[WORK TO BE COMPLETED] Lines outside the range are not wanted. Give again exactly the lines between the line holding "Task: Click the tallest" and the line holding "Pick the magenta", inclusive, from the listing below.

+ + + + +

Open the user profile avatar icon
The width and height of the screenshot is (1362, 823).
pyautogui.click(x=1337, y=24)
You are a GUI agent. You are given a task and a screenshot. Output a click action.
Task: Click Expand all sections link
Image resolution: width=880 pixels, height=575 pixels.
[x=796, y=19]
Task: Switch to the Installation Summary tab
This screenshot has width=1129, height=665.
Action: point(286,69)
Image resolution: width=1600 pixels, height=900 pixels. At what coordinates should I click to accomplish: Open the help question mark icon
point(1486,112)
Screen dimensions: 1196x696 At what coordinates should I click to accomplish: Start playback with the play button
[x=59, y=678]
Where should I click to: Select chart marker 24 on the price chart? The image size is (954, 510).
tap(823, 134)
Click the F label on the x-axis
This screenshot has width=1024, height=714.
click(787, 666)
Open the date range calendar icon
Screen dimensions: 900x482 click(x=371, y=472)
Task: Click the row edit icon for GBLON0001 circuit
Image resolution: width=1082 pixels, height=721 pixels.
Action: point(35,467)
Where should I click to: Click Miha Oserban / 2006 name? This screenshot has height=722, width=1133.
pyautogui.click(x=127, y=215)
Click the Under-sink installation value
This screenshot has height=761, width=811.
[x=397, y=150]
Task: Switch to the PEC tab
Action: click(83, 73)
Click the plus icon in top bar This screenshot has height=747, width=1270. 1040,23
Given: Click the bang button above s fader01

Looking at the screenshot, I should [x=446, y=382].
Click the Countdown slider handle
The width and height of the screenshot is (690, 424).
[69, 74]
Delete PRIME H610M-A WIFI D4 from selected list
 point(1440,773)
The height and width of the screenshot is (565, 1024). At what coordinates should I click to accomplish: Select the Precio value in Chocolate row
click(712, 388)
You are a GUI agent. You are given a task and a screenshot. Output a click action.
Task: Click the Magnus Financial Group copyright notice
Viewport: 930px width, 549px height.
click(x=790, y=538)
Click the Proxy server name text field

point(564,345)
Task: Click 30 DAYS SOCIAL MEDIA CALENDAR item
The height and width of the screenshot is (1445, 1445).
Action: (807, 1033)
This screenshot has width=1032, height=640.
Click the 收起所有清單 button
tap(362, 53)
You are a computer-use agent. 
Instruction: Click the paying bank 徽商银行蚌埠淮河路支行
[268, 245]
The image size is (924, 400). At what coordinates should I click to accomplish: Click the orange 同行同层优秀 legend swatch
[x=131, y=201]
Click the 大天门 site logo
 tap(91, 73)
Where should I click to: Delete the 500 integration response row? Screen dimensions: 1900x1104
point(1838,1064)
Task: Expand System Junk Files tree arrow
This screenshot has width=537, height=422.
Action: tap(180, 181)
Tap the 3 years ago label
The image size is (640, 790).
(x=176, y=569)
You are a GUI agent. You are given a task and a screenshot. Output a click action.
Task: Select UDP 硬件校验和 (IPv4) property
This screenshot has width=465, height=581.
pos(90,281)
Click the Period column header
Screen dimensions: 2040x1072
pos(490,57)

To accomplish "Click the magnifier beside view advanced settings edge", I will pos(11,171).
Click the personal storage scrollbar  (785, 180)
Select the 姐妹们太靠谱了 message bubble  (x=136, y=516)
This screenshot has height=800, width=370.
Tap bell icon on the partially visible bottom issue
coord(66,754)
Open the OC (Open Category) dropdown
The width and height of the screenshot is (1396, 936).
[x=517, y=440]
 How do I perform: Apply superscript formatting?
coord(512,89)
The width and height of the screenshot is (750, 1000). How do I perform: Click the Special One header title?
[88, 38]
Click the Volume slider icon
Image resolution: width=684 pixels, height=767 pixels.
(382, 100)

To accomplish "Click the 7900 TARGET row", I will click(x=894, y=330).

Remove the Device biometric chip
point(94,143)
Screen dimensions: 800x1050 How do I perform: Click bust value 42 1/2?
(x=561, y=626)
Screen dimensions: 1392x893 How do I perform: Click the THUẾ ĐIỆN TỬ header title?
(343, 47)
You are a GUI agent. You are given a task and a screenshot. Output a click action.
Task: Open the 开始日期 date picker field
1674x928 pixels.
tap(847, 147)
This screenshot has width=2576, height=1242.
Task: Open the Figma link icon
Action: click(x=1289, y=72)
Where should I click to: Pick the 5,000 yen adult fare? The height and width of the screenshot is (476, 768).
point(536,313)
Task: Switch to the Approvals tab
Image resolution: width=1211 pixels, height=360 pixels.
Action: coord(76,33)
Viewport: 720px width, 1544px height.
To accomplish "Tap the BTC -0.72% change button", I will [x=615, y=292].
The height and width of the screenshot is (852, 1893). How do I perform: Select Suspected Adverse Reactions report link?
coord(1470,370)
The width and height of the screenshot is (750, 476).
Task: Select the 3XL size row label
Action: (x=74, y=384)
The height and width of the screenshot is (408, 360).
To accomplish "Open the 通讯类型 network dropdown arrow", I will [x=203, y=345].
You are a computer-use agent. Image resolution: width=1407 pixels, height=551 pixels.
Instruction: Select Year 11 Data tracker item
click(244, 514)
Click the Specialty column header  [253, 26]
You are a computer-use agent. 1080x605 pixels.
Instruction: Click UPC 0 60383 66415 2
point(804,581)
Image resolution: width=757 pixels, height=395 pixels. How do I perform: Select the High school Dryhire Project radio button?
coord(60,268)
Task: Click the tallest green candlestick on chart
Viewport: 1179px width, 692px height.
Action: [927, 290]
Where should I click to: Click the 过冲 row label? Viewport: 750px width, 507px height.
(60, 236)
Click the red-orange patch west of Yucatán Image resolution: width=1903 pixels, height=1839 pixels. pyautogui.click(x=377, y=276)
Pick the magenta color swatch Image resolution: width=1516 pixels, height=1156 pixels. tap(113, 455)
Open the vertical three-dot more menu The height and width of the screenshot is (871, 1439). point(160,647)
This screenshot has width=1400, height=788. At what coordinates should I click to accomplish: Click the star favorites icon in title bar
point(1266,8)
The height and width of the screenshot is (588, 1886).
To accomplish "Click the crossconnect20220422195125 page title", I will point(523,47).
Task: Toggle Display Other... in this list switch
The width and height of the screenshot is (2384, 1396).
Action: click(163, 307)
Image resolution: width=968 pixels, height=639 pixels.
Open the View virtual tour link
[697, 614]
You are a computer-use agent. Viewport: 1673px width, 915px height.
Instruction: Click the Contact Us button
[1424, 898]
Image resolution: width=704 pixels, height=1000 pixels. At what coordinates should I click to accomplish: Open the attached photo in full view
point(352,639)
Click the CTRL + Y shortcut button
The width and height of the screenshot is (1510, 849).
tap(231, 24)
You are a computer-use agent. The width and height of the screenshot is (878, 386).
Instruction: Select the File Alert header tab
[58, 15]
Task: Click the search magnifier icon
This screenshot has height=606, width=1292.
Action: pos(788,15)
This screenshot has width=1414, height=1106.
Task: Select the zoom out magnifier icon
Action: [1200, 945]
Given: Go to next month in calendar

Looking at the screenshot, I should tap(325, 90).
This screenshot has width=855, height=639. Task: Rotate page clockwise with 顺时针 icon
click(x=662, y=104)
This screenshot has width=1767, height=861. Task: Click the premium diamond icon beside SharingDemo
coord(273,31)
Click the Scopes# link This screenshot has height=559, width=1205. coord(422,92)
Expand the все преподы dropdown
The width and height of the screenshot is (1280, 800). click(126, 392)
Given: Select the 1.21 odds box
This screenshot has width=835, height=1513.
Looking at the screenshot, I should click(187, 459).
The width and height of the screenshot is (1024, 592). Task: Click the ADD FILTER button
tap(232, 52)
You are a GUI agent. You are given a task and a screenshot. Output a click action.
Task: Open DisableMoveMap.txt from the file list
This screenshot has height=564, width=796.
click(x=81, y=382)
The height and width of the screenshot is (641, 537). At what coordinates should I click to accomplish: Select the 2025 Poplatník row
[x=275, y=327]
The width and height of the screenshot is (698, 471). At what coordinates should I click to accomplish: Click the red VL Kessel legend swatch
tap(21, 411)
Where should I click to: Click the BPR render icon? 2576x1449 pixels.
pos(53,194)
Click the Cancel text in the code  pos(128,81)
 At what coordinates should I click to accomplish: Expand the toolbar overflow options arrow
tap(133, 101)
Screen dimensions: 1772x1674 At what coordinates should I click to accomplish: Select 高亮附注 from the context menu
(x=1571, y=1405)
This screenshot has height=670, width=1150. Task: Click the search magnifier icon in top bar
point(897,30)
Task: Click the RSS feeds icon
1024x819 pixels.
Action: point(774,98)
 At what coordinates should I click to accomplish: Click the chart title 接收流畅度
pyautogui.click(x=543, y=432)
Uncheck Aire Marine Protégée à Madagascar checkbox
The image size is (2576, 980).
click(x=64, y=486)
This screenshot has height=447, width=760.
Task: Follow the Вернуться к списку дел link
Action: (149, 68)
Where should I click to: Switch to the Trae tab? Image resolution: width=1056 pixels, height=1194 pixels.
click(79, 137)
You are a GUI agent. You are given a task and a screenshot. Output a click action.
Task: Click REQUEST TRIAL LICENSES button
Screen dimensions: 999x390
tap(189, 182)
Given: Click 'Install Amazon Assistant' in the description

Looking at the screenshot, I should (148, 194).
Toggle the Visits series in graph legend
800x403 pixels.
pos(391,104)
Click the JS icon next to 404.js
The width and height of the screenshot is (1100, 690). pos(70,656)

+ + + + +

[RESPONSE]
Task: Click the tallest green candlestick on chart
Viewport: 1179px width, 692px height.
Action: [927, 290]
Where should I click to: Click the 过冲 row label? Viewport: 750px width, 507px height.
(60, 236)
Click the red-orange patch west of Yucatán Image resolution: width=1903 pixels, height=1839 pixels. pyautogui.click(x=377, y=276)
Pick the magenta color swatch Image resolution: width=1516 pixels, height=1156 pixels. tap(113, 455)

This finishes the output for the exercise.